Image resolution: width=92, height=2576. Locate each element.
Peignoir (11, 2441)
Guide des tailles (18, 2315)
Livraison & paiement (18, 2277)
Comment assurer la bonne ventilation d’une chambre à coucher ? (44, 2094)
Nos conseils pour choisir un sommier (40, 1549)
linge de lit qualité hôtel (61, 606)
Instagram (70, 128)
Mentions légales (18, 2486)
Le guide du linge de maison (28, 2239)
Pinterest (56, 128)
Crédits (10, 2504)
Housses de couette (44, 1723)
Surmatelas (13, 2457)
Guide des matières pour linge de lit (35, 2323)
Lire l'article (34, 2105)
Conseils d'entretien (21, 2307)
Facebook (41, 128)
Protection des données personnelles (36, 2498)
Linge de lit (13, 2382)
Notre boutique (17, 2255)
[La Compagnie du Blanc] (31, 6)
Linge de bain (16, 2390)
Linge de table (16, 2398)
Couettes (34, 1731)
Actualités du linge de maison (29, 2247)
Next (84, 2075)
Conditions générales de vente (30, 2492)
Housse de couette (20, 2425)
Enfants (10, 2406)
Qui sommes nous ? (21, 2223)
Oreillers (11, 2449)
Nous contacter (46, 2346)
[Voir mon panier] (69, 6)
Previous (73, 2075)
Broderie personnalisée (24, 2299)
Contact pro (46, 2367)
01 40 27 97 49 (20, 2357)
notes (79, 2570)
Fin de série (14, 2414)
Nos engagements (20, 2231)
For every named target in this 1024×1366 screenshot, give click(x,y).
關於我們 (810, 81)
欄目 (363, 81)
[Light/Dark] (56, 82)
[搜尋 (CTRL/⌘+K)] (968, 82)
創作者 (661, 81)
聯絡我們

________

Exercise prompt - Reproduce exactly, please, only the lines from the start of the data above to the line that contains "Facebook (41, 128)", with both ends kept.

Task result -
Image resolution: width=92, height=2576. Locate each element.
Peignoir (11, 2441)
Guide des tailles (18, 2315)
Livraison & paiement (18, 2277)
Comment assurer la bonne ventilation d’une chambre à coucher ? (44, 2094)
Nos conseils pour choisir un sommier (40, 1549)
linge de lit qualité hôtel (61, 606)
Instagram (70, 128)
Mentions légales (18, 2486)
Le guide du linge de maison (28, 2239)
Pinterest (56, 128)
Crédits (10, 2504)
Housses de couette (44, 1723)
Surmatelas (13, 2457)
Guide des matières pour linge de lit (35, 2323)
Lire l'article (34, 2105)
Conseils d'entretien (21, 2307)
Facebook (41, 128)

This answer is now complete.